The other day I had moved a cow from our “moo-ternity” (maternity) pen over to the sand-bedded calving pack. She seemed to be calving normally, so not too much thought went into the action, and I planned to check on her again in a bit. I turned away and did a couple of other things.
By the time I came back, about 20 minutes later, she was standing up and cleaning the healthy newborn bull calf. I decided to give them some time and walked away so she wasn’t focused on me and could get him dry. Usually by the time I get the colostrum warmed the cow has had enough time to do this.
While warming the colostrum, I went back to the office to write and enter the calving information into the computer systems. Sitting at my desk, I looked over to the monitor screen to see that not only was the cow no longer cleaning the calf but that she was laying down away from him on her side. A full placenta sack was next to her; it was intact with a calf inside. I ran as fast as I could to the calving pen and ripped into the sack. The calf was not moving, blinking, or breathing.
I immediately went to work. I made sure nothing that I could see was in her airways. I knelt down, propped her up on the side of my hip, latched my hands around her mouth to keep it closed, put two fingers over one nostril, and started giving mouth-to-nose calf CPR. I blew as long and hard as I could into the other nostril a couple of times, massaged the side of her chest closest to her heart, and then repeated blowing back into her nostril. I did this a few times before I received a faint “gurgle.”

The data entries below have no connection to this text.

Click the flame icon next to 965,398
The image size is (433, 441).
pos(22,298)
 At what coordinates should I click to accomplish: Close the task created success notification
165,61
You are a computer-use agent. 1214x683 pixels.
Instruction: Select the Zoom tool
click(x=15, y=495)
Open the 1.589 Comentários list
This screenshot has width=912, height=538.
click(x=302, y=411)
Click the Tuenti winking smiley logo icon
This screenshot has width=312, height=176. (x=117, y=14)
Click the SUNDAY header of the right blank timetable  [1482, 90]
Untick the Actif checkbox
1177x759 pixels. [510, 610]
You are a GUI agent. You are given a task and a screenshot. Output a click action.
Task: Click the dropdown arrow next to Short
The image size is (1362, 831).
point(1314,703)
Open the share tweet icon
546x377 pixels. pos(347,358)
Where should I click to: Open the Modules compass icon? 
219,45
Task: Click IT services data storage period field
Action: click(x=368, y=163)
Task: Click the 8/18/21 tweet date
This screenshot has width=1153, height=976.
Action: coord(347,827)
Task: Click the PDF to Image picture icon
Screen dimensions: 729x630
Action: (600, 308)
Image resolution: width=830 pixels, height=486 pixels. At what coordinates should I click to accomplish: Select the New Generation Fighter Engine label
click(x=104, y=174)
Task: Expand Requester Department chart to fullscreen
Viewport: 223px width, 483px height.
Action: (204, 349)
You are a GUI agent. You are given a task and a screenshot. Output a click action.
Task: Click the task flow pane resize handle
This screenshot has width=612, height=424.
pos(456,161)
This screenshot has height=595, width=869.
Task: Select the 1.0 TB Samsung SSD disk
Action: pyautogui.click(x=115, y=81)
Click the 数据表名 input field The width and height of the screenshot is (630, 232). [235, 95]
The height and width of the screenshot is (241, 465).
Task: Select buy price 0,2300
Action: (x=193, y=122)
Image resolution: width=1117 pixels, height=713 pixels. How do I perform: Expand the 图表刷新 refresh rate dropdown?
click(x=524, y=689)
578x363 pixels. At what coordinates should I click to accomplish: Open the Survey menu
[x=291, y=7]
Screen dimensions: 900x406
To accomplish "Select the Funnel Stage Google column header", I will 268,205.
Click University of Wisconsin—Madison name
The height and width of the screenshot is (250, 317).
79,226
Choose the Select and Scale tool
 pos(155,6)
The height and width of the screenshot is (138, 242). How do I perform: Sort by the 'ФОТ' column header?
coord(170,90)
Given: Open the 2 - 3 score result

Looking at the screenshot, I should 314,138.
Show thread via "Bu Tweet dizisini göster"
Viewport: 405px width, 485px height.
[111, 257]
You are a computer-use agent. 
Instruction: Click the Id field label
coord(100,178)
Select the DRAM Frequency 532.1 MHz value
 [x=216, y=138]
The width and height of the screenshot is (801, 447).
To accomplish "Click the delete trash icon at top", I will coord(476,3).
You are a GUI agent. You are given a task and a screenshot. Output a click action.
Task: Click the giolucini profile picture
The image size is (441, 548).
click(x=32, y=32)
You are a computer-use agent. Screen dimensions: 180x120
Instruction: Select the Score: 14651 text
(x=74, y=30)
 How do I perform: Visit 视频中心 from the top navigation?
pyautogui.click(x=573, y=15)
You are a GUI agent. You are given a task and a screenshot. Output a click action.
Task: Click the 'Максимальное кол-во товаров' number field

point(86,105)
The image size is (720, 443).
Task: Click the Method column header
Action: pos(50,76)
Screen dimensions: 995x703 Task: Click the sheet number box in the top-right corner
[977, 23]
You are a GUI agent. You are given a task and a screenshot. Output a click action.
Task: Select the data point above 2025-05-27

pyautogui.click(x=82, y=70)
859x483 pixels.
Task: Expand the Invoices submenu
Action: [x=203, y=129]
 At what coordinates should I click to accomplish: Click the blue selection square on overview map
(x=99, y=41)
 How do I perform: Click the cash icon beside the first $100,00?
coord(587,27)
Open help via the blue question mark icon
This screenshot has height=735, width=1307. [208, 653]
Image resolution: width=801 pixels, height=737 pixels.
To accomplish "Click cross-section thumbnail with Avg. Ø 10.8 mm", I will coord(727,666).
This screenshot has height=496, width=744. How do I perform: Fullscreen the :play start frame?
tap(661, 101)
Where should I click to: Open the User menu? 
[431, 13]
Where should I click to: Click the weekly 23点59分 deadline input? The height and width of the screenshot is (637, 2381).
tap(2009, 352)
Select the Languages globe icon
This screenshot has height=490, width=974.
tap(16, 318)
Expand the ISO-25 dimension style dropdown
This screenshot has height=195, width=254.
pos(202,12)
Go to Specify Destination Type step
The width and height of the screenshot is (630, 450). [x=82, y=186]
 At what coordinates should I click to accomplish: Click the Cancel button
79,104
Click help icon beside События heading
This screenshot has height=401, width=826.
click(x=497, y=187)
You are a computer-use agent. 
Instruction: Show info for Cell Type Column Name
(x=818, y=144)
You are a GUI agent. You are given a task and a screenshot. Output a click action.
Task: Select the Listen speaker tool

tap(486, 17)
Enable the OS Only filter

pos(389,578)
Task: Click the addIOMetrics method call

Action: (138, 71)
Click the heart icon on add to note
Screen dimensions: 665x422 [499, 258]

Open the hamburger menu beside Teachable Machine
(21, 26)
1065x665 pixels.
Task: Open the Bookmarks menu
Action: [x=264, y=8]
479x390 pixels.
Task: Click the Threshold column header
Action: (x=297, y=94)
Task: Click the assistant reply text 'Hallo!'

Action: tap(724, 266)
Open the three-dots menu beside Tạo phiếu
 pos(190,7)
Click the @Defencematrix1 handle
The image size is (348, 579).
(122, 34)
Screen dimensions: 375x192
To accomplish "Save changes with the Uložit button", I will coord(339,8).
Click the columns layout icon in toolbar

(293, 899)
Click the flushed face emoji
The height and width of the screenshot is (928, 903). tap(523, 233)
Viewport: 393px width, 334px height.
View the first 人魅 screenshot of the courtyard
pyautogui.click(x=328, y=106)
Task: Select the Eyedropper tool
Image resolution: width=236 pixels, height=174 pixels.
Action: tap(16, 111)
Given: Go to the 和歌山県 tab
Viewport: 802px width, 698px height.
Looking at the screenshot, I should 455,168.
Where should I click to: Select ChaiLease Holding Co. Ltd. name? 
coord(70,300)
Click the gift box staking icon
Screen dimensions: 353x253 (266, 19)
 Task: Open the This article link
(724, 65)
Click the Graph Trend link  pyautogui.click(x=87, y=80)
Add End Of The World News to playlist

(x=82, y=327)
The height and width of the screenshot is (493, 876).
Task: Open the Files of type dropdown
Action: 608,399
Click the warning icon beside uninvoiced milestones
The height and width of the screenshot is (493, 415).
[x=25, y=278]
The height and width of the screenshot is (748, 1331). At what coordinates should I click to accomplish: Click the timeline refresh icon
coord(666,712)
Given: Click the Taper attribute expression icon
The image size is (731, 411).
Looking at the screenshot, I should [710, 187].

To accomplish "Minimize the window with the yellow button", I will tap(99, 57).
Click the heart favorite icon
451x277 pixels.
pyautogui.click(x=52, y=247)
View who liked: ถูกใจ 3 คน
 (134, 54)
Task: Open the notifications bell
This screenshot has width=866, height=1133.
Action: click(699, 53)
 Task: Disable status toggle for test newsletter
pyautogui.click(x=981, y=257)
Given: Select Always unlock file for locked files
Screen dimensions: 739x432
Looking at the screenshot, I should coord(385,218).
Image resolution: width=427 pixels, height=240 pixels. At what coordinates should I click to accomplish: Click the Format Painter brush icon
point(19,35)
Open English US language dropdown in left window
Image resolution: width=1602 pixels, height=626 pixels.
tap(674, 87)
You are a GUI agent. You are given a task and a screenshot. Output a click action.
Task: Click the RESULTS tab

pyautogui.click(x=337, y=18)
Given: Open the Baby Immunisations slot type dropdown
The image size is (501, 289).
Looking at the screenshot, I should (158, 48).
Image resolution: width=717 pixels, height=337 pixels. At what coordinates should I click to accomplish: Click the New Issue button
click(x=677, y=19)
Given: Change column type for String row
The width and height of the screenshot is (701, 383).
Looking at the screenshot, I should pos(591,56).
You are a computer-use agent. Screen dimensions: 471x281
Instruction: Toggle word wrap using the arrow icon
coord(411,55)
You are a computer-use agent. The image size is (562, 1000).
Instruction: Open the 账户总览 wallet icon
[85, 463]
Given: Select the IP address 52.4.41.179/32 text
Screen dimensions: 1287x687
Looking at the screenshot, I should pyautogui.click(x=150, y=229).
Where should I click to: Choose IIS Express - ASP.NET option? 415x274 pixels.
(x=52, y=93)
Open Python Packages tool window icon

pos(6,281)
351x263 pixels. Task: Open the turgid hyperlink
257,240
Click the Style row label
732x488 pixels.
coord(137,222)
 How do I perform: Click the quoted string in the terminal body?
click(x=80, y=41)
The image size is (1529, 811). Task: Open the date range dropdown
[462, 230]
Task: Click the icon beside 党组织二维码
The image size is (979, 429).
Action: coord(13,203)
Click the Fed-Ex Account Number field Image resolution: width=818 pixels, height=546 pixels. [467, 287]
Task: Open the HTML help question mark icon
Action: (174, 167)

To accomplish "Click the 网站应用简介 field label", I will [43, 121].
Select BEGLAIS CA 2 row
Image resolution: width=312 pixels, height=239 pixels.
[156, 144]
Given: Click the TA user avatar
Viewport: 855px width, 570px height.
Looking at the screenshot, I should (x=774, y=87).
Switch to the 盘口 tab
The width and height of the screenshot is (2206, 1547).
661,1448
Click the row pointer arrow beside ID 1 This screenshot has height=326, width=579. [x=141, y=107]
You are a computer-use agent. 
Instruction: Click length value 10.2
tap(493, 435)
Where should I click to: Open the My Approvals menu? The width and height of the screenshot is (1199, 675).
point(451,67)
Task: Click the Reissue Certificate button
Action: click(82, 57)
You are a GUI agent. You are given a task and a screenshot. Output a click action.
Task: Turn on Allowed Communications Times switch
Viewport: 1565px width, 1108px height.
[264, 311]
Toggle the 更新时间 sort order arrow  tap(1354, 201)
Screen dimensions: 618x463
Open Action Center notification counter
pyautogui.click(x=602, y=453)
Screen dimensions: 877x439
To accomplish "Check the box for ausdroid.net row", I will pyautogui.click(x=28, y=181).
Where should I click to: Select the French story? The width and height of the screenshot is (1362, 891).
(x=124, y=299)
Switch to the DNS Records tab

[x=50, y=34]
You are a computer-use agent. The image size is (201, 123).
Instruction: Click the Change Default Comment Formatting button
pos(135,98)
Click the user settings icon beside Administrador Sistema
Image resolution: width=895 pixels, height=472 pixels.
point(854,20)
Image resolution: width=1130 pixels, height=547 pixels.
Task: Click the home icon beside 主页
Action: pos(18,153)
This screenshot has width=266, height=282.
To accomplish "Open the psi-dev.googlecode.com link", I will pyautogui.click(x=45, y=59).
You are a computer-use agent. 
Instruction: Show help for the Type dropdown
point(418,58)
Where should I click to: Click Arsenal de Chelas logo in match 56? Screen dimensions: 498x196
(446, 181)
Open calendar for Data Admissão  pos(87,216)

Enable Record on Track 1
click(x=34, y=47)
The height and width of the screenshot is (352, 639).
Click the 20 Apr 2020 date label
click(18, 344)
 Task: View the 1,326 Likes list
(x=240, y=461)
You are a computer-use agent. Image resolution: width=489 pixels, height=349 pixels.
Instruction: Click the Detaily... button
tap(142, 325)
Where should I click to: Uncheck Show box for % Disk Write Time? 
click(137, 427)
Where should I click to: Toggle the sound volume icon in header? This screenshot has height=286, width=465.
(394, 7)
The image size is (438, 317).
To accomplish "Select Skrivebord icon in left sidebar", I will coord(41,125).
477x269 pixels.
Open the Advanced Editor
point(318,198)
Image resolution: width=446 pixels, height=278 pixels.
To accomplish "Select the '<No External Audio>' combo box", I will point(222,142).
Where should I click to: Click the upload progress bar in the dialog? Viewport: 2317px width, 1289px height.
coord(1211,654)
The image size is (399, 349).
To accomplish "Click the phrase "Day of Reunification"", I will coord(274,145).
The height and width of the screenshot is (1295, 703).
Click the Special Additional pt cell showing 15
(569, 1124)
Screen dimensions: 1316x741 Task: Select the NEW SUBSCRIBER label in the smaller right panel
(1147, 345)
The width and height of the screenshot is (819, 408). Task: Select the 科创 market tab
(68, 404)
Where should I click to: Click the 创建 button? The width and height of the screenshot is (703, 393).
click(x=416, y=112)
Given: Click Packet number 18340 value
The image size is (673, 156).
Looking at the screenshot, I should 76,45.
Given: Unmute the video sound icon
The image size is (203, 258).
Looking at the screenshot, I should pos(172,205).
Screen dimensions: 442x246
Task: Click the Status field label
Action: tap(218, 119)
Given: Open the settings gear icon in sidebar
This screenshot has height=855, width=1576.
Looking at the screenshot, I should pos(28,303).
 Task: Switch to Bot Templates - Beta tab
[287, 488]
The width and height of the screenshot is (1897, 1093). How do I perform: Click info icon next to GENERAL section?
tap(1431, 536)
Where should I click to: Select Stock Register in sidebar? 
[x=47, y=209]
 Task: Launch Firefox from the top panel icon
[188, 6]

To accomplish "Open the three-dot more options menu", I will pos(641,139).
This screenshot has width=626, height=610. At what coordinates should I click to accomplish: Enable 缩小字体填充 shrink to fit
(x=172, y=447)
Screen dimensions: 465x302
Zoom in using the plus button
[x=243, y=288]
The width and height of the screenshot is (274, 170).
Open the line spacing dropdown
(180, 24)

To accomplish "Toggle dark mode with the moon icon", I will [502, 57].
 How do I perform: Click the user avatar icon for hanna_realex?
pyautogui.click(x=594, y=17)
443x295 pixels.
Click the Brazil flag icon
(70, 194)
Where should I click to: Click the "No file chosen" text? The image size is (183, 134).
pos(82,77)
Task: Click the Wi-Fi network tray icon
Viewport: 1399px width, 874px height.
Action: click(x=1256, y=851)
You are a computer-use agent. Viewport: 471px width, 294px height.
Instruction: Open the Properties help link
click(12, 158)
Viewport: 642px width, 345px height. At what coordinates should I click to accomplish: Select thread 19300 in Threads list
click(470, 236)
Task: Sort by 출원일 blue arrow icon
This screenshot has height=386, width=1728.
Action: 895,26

I pinched her eyelid and got a tight blink back. So, I continued CPR until she started to pull air into her lungs on her own. Once I thought she was in the clear. I made sure her legs were properly placed under her so her chest could expand and retract with ease and made my way over to the feedbunk to grab piece of straw. I inserted the end of the straw into her nose, making her cough a few times to make sure the air way was clear enough to walk away and let the dam take over.
I walked away completely covered in calving liquids. It took me a few seconds to catch my breath and realize that if I hadn’t done what I did, we would have lost that calf. I couldn’t tell you how many times I have done this same thing, but the calf didn’t live. It’s a gut wrenching feeling to sit back afterward, thinking about the entire process you just went through to get the worst results. It’s heartbreaking. But it is worth trying because the few times you are successful makes all unsuccessful times worth going through.
Sometimes we get lost in the bad and sad stuff. But days like this day make you realize how good life is. Going through all the hard and unsuccessful stuff in life to get to the great and enjoyable things is all worth it.